### EXERCISE MATERIAL:
━━━━━━
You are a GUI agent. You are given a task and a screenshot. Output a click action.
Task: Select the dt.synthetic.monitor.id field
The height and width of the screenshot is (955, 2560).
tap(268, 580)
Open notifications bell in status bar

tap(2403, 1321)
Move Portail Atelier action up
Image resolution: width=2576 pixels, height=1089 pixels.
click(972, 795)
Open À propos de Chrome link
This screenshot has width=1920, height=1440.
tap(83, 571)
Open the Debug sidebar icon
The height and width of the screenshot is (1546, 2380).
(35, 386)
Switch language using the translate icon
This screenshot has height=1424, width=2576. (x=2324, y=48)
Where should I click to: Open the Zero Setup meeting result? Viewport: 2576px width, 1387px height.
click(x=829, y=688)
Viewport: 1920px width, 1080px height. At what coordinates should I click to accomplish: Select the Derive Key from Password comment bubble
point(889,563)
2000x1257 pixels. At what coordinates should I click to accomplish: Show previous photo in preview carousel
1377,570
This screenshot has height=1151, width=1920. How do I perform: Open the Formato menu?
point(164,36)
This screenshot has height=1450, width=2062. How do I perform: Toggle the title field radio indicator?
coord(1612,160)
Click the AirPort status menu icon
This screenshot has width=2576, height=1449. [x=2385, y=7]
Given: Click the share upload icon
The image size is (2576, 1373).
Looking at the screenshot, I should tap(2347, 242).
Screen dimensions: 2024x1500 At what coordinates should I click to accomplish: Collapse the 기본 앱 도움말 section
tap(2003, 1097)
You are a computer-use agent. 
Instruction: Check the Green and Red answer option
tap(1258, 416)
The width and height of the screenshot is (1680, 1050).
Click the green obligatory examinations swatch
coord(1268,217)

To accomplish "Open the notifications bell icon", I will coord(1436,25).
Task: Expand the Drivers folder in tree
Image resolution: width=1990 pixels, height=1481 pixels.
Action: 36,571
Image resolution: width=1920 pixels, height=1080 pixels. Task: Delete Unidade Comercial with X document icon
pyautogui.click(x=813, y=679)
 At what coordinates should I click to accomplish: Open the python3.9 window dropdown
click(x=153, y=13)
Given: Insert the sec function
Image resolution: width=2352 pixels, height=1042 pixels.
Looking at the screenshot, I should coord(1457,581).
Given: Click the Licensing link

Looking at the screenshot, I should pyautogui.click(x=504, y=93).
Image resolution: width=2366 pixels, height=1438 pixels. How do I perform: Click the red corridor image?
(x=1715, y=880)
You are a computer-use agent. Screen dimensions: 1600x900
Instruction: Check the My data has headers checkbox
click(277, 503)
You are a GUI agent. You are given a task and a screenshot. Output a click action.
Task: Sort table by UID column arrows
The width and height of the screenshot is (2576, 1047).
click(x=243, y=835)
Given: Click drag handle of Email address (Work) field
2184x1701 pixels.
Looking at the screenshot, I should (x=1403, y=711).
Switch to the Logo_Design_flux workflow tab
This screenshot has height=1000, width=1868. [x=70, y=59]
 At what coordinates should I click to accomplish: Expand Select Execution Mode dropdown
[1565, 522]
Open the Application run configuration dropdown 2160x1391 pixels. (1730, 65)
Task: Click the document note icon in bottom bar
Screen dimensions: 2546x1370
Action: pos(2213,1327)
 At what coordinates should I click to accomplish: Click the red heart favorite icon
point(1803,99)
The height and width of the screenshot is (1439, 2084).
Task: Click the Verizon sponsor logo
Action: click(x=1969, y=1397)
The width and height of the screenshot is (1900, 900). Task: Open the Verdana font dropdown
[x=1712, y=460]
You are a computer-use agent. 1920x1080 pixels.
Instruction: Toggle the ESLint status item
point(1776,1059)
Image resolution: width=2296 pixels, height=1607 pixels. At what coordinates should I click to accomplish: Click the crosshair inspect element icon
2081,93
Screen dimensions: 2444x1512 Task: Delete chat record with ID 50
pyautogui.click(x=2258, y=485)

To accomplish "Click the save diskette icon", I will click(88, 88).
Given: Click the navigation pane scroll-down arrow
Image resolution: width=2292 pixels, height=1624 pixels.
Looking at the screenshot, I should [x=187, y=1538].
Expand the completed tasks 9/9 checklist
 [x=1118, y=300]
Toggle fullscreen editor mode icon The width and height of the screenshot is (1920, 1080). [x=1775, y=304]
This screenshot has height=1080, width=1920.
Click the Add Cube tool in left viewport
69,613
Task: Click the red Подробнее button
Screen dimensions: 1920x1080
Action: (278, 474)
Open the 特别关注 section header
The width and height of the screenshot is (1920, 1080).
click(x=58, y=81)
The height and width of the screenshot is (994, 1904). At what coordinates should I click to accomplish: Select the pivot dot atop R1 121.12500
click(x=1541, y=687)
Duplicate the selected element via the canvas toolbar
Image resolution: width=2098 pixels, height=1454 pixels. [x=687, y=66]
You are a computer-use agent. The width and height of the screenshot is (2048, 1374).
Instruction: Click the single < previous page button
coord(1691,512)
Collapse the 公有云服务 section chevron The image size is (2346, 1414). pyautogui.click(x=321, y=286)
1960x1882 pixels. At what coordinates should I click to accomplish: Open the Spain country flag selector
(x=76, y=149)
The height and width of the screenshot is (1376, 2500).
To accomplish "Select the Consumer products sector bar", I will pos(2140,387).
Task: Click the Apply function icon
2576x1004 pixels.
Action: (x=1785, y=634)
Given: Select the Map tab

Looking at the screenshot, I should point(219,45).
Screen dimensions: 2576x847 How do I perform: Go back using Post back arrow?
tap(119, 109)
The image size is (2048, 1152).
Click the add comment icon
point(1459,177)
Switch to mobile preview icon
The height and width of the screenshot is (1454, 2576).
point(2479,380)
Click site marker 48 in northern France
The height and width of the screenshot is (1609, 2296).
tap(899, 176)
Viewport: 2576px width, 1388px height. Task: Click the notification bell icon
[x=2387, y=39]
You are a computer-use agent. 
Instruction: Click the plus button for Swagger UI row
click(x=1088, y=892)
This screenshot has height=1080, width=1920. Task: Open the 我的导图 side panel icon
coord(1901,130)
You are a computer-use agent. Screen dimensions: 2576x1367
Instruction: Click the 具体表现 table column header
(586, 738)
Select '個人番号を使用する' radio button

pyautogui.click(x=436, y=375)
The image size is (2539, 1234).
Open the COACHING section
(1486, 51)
━━━━━━
### DESCRIPTION OF THE TASK:
Above are the records; repeat exactly the lines from the one holding "Instruction: Toggle the ESLint status item" down to the one holding "Open the 特别关注 section header", end lines included.

### EXERCISE SOLUTION:
Instruction: Toggle the ESLint status item
point(1776,1059)
Image resolution: width=2296 pixels, height=1607 pixels. At what coordinates should I click to accomplish: Click the crosshair inspect element icon
2081,93
Screen dimensions: 2444x1512 Task: Delete chat record with ID 50
pyautogui.click(x=2258, y=485)

To accomplish "Click the save diskette icon", I will click(88, 88).
Given: Click the navigation pane scroll-down arrow
Image resolution: width=2292 pixels, height=1624 pixels.
Looking at the screenshot, I should [x=187, y=1538].
Expand the completed tasks 9/9 checklist
 [x=1118, y=300]
Toggle fullscreen editor mode icon The width and height of the screenshot is (1920, 1080). [x=1775, y=304]
This screenshot has height=1080, width=1920.
Click the Add Cube tool in left viewport
69,613
Task: Click the red Подробнее button
Screen dimensions: 1920x1080
Action: (278, 474)
Open the 特别关注 section header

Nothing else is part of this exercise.